Walter Mosley, “Black to the Future”

This collection is divided into sections containing fiction and non-fiction. This quote is from a short essay by Mosley that resonates with the idea of scientific dark matter as a metaphor for science fiction writing by Black authors. Part of his rationale for explaining why this genre has traditionally been bereft of minority voices has far less to do with the creative side of writing than with the business side. Until the appearance of Star Wars and the elevation of science fiction films from low-budget movies onto the A-list of potential blockbusters, science fiction had been a very self-contained literary genre guided by rigid expectations of content with very limited opportunities for publication. Those opportunities were owned and operated by mostly white men with surprisingly limited expectations about the future. As a result, minority writers wanting to take advantage of the limited potential for publication were basically told that if they wanted to write speculative fiction about the future, it should reflect the racial realities of the present. In other words, either present 2050 as being a world in which racial relations were no different from 1950 or don’t bother submitting at all. This state of affairs resulted in the metaphorical consequence that the glow and light of neither Black authors nor Black characters could be detected by readers.

"As he became more and more absorbed in the narrative, his eyes assumed a dreamy expression, and he seemed to lose sight of his auditors, and to be living over again in monologue his life on the old plantation."

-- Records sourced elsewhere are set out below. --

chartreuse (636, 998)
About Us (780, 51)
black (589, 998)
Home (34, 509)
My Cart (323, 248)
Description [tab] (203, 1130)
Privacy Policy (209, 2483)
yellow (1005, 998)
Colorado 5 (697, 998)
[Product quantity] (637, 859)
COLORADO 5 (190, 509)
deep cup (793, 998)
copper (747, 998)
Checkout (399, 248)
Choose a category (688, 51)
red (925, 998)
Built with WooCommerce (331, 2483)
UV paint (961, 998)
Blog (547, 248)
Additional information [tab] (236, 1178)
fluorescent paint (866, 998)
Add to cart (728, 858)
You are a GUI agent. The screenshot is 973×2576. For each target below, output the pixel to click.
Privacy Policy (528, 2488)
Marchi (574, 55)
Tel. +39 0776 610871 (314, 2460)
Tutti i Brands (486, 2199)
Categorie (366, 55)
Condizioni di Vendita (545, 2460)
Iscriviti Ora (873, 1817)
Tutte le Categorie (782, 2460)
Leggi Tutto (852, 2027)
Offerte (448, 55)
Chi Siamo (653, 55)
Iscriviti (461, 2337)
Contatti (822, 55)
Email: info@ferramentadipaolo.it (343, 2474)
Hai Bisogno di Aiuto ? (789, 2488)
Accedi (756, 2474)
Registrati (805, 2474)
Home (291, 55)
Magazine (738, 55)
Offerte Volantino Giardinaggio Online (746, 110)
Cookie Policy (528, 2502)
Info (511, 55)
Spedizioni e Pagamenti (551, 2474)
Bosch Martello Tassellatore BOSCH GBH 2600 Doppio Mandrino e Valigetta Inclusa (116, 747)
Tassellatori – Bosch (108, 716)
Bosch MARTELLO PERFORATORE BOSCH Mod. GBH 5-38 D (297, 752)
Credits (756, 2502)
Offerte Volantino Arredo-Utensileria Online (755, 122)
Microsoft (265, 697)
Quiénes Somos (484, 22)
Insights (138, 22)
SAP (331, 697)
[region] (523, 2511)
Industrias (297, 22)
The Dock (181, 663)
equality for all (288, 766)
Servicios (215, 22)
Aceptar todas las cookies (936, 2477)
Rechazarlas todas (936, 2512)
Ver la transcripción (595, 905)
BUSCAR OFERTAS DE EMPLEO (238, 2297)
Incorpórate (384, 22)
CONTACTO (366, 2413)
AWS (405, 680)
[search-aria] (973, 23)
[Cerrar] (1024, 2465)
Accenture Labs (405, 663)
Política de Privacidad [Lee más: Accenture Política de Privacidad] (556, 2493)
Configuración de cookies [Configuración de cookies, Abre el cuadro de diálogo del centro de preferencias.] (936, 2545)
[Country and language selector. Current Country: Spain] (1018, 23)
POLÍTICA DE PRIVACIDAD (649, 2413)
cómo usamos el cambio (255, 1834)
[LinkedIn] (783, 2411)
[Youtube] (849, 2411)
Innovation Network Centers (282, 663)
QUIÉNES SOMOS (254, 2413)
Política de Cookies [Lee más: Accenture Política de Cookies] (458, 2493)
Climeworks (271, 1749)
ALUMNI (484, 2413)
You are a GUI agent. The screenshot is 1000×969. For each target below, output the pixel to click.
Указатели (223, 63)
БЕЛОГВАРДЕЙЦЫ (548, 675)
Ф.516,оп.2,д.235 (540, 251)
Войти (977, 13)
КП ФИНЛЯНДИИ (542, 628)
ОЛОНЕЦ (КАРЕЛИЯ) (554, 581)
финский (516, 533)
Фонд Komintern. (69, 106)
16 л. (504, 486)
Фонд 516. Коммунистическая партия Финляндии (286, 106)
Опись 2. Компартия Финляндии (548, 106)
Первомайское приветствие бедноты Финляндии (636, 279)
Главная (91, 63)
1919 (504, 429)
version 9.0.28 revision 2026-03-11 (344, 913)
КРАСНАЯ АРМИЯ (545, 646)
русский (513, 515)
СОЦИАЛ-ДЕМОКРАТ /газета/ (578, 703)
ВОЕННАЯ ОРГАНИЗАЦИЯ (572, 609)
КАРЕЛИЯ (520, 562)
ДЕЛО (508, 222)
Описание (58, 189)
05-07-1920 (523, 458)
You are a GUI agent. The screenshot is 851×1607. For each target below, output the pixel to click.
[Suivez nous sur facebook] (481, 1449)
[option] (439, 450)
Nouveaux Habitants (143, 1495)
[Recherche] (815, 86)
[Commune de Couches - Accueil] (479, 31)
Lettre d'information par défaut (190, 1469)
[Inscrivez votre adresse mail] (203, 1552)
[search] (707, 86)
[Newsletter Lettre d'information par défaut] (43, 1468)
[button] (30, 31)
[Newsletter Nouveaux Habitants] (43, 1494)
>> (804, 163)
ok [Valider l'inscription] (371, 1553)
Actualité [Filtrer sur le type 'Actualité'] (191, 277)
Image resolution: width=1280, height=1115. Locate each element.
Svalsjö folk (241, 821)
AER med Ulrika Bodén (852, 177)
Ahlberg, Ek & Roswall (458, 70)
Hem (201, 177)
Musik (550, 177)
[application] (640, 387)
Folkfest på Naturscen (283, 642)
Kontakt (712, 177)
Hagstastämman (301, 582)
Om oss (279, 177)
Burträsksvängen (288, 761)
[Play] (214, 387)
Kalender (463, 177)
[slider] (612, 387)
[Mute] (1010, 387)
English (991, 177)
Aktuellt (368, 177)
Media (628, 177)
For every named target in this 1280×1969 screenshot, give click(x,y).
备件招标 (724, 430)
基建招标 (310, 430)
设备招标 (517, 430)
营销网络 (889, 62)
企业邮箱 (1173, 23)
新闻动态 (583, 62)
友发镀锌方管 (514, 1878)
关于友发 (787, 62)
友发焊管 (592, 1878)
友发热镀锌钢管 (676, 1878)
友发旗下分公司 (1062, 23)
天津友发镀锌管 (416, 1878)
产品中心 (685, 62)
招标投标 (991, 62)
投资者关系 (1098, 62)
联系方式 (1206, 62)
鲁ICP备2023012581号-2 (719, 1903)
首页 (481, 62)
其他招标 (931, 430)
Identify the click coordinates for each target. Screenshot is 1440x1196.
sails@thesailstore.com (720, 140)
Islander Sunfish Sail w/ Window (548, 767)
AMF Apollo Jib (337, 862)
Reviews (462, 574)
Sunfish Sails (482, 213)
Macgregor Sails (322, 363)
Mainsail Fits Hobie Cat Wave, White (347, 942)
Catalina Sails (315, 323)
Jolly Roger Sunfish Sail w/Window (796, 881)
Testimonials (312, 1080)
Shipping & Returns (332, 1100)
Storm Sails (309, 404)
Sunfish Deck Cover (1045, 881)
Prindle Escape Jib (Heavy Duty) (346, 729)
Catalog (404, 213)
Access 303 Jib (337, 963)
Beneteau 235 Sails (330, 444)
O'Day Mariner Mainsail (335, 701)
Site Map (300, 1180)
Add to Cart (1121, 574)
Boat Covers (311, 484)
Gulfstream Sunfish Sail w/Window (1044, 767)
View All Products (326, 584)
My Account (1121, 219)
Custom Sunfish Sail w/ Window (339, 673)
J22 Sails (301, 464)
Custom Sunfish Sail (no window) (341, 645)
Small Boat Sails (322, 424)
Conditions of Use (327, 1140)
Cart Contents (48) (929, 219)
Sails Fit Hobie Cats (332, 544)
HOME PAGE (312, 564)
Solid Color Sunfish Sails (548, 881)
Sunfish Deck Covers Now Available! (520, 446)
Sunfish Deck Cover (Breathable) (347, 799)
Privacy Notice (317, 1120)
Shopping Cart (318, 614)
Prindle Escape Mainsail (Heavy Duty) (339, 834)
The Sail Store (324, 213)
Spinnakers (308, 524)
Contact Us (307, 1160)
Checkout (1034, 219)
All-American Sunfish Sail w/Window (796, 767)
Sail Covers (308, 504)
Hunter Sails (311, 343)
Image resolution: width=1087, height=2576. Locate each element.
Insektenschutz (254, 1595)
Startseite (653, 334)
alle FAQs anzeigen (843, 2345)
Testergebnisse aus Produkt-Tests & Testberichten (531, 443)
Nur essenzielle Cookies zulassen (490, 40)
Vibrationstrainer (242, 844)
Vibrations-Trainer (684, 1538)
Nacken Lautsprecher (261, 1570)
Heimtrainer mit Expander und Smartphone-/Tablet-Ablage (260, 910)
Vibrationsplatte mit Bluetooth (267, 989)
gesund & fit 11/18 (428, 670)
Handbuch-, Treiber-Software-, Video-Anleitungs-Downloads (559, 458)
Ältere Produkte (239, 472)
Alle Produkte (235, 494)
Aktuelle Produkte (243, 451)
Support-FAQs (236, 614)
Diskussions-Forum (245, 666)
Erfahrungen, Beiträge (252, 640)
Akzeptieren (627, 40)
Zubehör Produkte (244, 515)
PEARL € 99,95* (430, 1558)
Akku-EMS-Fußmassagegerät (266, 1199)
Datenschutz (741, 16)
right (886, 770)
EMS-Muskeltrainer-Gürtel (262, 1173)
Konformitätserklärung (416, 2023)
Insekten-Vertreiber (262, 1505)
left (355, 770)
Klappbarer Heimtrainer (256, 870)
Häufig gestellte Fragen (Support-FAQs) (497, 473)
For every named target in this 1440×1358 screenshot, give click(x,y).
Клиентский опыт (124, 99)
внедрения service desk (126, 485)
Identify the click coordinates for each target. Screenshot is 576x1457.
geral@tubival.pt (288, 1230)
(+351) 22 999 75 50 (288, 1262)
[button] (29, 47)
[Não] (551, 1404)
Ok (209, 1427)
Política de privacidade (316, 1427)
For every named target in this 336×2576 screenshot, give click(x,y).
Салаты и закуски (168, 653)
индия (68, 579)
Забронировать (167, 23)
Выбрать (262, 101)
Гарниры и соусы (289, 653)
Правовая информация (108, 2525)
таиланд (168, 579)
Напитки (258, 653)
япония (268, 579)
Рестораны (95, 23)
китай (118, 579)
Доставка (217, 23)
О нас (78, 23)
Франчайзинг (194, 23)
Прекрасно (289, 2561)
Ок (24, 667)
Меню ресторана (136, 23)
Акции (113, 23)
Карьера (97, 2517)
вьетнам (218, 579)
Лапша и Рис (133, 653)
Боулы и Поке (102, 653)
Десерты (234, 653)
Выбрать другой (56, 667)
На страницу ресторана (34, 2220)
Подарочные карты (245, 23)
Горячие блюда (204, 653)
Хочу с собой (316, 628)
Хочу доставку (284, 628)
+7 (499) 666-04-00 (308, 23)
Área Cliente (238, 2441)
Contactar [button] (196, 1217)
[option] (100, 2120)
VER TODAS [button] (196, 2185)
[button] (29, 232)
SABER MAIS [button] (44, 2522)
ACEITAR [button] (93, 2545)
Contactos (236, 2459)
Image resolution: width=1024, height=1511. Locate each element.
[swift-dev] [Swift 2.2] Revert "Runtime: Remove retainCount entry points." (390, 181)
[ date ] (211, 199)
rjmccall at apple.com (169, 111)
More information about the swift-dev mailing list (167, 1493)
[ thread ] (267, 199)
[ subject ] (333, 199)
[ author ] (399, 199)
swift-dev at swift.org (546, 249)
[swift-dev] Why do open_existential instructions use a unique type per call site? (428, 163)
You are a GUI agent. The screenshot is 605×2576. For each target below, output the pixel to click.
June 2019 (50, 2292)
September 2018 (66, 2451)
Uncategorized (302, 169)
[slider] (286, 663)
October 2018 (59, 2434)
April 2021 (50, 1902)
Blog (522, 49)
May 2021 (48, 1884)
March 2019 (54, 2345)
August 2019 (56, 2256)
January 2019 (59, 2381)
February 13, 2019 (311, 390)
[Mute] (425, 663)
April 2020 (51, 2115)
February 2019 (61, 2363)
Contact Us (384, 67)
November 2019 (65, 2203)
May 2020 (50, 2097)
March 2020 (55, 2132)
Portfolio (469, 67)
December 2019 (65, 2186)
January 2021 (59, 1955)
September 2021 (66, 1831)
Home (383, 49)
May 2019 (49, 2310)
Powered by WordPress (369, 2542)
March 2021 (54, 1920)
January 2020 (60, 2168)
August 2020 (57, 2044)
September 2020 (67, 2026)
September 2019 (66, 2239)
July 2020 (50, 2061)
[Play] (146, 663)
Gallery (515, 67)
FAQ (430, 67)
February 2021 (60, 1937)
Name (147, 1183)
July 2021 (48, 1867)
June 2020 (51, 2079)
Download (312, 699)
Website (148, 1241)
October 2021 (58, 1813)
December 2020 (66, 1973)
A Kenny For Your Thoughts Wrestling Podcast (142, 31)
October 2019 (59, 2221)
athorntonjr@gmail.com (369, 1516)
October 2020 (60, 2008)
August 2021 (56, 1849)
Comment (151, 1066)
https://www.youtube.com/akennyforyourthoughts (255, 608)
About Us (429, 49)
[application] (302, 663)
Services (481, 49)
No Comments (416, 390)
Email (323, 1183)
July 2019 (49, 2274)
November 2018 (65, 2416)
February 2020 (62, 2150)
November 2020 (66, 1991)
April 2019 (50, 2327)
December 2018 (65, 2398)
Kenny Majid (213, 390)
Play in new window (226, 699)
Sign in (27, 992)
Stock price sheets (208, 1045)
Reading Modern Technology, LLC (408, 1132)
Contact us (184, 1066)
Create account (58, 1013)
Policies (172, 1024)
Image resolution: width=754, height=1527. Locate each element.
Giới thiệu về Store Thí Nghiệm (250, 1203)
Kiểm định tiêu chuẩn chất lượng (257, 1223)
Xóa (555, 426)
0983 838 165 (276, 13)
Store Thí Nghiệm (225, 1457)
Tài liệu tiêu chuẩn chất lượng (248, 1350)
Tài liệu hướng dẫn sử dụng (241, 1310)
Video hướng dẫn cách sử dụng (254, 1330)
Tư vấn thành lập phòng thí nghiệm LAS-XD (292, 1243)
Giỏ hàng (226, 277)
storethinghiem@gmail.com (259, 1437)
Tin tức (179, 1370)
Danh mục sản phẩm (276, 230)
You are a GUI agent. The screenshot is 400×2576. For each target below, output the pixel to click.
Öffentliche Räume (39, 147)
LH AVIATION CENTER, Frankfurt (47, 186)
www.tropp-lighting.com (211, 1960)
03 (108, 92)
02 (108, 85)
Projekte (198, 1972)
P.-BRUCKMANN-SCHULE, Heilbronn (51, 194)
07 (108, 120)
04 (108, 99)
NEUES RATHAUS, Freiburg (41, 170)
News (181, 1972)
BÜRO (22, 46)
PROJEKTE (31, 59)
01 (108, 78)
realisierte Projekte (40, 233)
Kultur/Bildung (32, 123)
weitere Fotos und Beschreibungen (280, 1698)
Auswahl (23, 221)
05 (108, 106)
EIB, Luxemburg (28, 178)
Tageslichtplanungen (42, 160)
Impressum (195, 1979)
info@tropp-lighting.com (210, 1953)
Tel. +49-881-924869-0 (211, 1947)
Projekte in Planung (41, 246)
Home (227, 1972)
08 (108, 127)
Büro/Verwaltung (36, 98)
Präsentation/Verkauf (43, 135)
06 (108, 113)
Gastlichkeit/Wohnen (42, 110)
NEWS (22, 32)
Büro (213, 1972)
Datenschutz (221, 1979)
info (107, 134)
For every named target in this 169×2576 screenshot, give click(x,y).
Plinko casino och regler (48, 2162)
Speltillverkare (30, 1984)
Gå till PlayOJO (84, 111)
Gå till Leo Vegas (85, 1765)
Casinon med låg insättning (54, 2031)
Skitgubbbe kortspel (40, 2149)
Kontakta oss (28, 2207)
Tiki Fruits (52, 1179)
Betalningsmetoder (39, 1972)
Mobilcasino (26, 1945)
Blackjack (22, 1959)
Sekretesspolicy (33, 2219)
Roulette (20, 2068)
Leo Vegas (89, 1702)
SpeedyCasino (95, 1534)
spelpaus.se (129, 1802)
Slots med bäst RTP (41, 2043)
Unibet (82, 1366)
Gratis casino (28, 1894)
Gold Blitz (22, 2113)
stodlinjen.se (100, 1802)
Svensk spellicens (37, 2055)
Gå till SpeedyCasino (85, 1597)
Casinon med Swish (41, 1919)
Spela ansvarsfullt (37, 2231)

John, “The Goophered Grapevine”

The oldest story in the collection (1887) is by a little-known mixed-race writer named Charles W. Chesnutt who just very well might be the greatest short story writer America has yet produced. “The Goophered Grapevine” is his most well-known tale and is emblematic of his finest short fiction. In a series of stories, a couple from the North named John and Annie have bought a former plantation in the aftermath of the end of the Civil War. The structure of this series of stories is that they are officially narrated by John but always lead to a story-within-the-story narrated by a former slave named Julius. The passage above takes place at the point in which the narrative perspective transforms over into the dialect-heavy first-person storytelling by Julius. The Julius stories use the dual narrator structure to make ironic points about racism and that point is reflected in the actual publication history. Chesnutt’s complexion was light enough for him to have easily “passed” as a white but consistently identified himself as Black writer. “The Goophered Grapevine” eventually reveals the former slave Julius to be clever enough to portray himself according to the racially biased expectations of John and Annie while in reality being far more sophisticated. Chesnutt did not hide the fact that he was a Black author from his readers, but he did write stories that seemed on the surface to confirm their racial biases while actually completely subverting them in a way too sophisticated for most of his white readers to grasp.